Comme souvent, les décideurs se cachent derrière des arguments financiers inaudibles quand il s’agit de bien être d’enfant, d’égalité des chances ou plus généralement de droits des personnes handicapées.
Autre problème souvent évoqué à tort, il s’agit de la formation des enseignants.
Je lisais dernièrement un très mauvais article dans lequel il était question de la mauvaise volonté des enseignants à inclure dans leurs classes.
Je l’évoquais plus haut, l’encadrement et l’enseignement auprès d’un public handicapé est dans de nombreux cas une affaire de spécialistes !
Et de plus, on n’enseigne pas la même chose de la même façon à un enfant avec un trouble autistique, schizophrène, paraplégique, mal-entendant ou mal-voyant ! Certains enseignements nécessitent des connaissances et compétences fortes.

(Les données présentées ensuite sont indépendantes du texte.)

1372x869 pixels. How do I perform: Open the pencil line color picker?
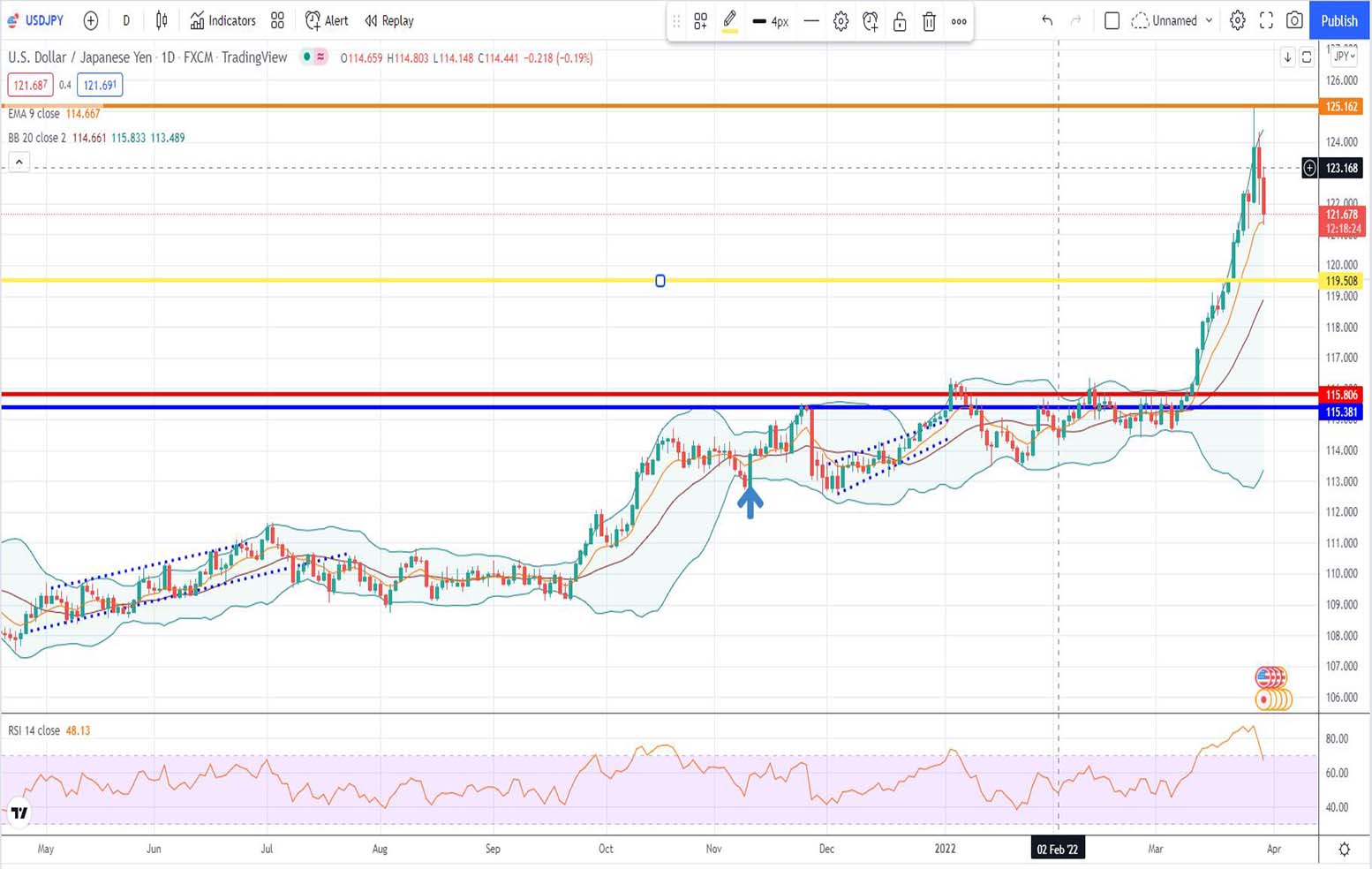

Je prends toujours cet exemple : accepteriez-vous de confier votre voiture à quelqu’un qui n’est pas garagiste pour changer l’embrayage ou réparer les freins ? Alors que vous seriez prêt à confier la chaire de votre chaire à quelqu’un qui n’aurait pas été formé et n’y connais pas grand-chose au handicap de votre enfant ?
Dans cet article, parents, associations tirent à boulets rouges sur les enseignants qui ne seraient peu enclins à répondre présent sur le sujet.

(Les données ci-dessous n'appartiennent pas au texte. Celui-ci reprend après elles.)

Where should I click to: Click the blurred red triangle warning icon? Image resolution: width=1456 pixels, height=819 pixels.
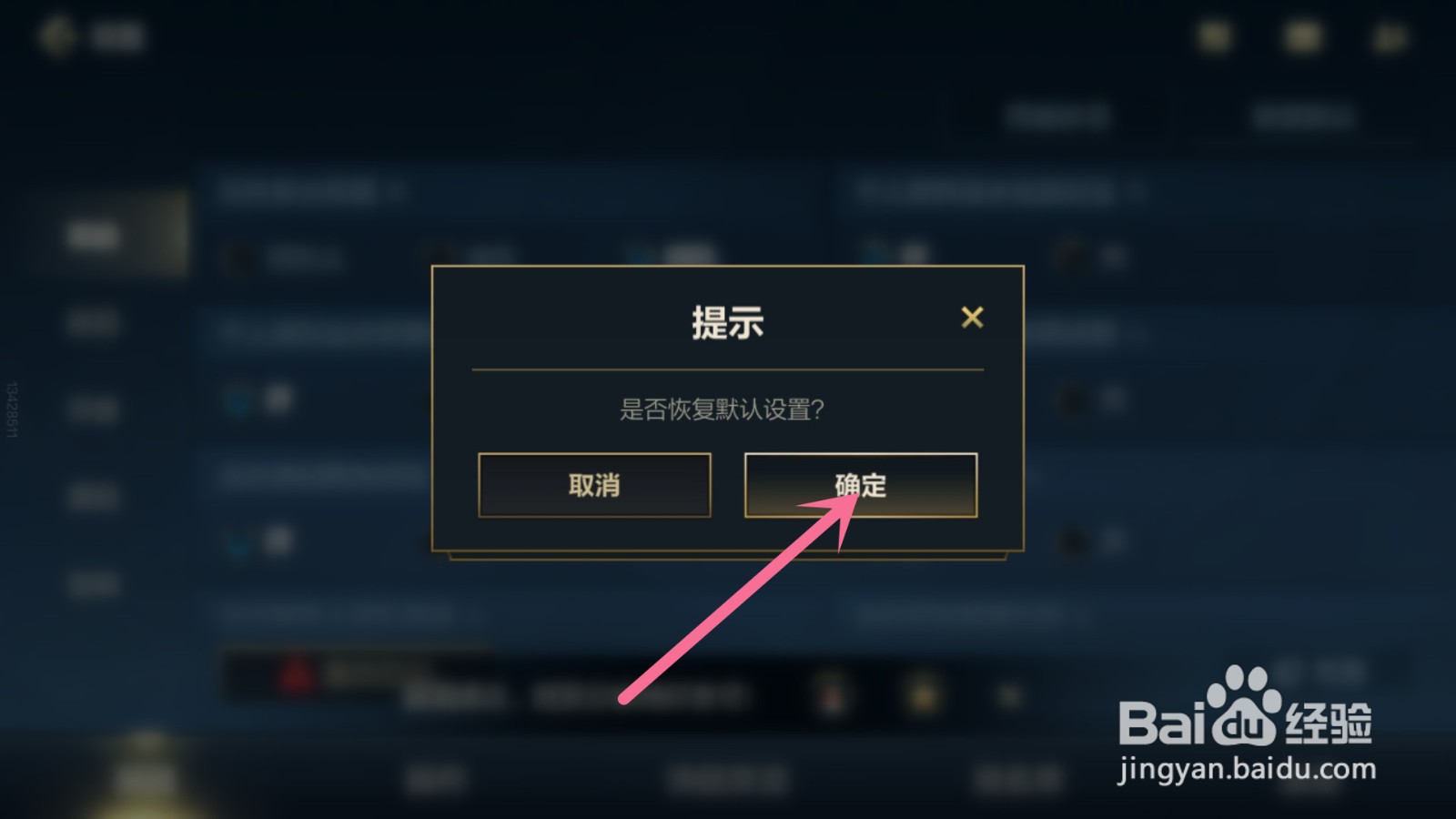point(297,676)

Or le problème est ailleurs.
Ce n’est pas aux enseignants à palier le manque de moyens qui fait défaut à l’Éducation Nationale pour scolariser tous les élèves.
Le tout inclusif n’est pas la bonne solution car tous les handicaps ne sont pas adaptés au milieu dit « normal ».
Dans le premier degré par exemple, il est question de différenciation : l’enseignant s’adapte au niveau de chacun, différencie activités, enseignements, exercices et évaluations selon les profils de ses différents élèves. Comment s’adapter à un nombre important de profils très différents et spécifiques ?
La prise en compte spécifique des élèves handicapés est parfois complexe. Je l’évoque plus haut avec mon histoire de garagiste. C’est compliqué d’être un bon spécialiste de tout.
Et il n’est as seulement question d’enseignement proprement dit.
Un Professeur des Écoles doit « gérer » une classe, ses déplacements, ses activités de natures très différentes. Il y a le français, les mathématiques mais aussi les arts visuels, la musique, l’EPS, la musique ; des déplacements et du matériel à gérer, de la discipline aussi. Les élèves ne sont pas des « poupées de porcelaines » qu’on pose sur une chaise pour toute une journée.
Les enseignants surveillent les récréations, parfois le réfectoire.
Comment gérer certains profils spécifiques en plus des autres cohortes ?
Comment faire son travail correctement tout en incluant et en évitant toute stigmatisation qui pourrait surgir ? C’est très compliqué dans de telles circonstances et souvent avec un gros maque soutient financier et donc humain.
Ce « tout inclusif » est une prise en compte au rabais des besoins de chacun.
Dans de nombreux cas, l’inclusion est une bonne chose et à condition que les moyens soient suffisants. Mais ce n’est pas une généralité et de nombreux efforts sont encore à produire.
Parce que l’éducation, le bien-être d’un enfant sont un droit et non comme souvent avec le handicap, ne doivent être une faveur.